Your task -
Revise the lines from the one containing "Click the rolled newspaper icon" up to and including the one containing "coord(1201,17)" by replacing "Calendar" with "Weather" and leaving everything else unchanged. Return only those revised lines.

++++++

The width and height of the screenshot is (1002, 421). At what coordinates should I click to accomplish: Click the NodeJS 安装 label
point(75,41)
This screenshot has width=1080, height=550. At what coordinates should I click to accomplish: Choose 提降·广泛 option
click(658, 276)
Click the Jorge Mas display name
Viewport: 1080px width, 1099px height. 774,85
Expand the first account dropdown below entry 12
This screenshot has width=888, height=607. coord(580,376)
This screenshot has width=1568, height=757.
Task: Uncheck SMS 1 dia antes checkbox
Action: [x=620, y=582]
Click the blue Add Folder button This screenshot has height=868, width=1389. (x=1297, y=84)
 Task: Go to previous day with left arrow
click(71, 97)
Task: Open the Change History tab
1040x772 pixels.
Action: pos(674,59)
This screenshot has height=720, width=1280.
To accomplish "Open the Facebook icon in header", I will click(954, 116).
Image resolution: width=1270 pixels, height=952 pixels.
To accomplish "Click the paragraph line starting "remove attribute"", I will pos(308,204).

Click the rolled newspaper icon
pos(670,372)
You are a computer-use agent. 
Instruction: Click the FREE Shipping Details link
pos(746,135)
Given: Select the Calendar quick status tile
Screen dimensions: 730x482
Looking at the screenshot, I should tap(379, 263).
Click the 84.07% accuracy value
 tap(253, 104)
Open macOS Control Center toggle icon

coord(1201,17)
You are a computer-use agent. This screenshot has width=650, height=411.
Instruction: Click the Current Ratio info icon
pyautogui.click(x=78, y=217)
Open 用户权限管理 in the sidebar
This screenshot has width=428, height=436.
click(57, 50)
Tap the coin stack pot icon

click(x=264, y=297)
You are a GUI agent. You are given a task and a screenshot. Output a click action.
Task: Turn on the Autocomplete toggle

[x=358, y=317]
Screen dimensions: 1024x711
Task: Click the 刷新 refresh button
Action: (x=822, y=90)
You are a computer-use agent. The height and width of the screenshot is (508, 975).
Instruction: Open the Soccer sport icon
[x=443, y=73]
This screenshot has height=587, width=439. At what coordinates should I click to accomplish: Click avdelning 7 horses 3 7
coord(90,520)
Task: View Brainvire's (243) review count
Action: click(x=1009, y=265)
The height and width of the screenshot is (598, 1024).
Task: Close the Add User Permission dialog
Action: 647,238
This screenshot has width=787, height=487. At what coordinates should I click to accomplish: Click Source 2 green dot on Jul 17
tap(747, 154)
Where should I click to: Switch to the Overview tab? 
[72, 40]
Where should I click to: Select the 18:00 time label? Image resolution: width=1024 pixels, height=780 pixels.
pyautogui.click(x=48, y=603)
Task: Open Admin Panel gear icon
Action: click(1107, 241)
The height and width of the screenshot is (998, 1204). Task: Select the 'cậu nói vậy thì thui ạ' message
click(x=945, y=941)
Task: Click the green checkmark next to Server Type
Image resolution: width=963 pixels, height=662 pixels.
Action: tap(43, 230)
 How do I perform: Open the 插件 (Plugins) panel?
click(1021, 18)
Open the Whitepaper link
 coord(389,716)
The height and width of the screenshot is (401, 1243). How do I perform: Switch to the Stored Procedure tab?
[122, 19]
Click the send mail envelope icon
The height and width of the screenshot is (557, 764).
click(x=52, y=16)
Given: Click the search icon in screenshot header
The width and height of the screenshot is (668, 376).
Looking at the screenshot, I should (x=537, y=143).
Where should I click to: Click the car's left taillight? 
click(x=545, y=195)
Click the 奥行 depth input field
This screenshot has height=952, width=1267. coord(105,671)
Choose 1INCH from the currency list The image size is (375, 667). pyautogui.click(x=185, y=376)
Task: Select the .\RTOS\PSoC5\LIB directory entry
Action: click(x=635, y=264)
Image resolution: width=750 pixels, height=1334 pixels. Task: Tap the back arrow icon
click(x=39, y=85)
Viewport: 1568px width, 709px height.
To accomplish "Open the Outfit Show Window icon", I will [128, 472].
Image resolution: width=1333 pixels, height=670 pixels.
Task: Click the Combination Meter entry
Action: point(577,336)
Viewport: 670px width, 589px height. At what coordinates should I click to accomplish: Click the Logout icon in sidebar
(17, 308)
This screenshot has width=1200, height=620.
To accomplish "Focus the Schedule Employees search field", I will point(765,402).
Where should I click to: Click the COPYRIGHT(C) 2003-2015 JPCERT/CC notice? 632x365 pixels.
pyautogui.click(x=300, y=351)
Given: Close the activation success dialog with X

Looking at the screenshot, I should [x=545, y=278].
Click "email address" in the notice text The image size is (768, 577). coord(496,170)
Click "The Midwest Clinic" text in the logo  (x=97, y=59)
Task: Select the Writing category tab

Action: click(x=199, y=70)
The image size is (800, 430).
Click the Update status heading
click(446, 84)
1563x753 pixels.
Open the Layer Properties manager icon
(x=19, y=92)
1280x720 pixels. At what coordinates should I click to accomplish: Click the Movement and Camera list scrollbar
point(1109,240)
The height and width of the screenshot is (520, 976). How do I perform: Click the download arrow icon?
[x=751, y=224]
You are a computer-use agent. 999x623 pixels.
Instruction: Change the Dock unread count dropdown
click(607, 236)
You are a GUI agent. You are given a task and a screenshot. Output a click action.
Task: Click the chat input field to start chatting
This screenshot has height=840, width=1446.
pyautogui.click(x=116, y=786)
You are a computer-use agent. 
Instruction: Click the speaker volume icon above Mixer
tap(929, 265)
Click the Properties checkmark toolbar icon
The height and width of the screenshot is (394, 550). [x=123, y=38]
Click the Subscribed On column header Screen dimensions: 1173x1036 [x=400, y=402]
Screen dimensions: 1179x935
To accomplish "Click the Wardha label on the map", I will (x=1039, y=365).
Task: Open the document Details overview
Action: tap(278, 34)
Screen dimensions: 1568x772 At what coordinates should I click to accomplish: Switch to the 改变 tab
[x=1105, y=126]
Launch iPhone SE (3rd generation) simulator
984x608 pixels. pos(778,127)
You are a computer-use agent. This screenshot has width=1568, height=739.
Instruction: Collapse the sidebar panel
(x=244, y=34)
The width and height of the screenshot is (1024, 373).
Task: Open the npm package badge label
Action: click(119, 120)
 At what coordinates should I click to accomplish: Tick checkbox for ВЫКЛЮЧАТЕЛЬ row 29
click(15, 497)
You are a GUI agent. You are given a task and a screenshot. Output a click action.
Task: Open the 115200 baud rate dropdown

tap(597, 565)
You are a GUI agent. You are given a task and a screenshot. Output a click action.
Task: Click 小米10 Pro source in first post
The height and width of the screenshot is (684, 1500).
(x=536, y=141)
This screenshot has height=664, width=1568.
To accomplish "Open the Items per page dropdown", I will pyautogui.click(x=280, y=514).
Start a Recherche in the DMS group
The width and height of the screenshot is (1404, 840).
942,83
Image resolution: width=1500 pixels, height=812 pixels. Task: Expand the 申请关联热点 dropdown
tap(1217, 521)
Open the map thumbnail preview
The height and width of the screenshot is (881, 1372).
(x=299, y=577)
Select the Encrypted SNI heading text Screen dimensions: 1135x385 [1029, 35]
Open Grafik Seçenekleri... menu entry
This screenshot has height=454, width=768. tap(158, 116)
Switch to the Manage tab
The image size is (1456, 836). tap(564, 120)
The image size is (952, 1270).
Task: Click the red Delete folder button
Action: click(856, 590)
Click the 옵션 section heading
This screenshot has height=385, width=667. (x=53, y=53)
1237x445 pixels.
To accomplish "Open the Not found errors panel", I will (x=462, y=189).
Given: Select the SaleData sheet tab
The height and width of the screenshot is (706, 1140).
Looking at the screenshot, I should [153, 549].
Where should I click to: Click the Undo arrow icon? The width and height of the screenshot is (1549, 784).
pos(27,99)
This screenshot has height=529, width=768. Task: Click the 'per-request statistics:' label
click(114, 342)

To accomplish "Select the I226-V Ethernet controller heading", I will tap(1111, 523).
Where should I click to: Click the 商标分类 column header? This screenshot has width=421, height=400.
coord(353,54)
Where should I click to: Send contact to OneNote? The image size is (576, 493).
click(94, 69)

++++++

Problem solution -
Click the rolled newspaper icon
pos(670,372)
You are a computer-use agent. 
Instruction: Click the FREE Shipping Details link
pos(746,135)
Given: Select the Weather quick status tile
Screen dimensions: 730x482
Looking at the screenshot, I should tap(379, 263).
Click the 84.07% accuracy value
 tap(253, 104)
Open macOS Control Center toggle icon

coord(1201,17)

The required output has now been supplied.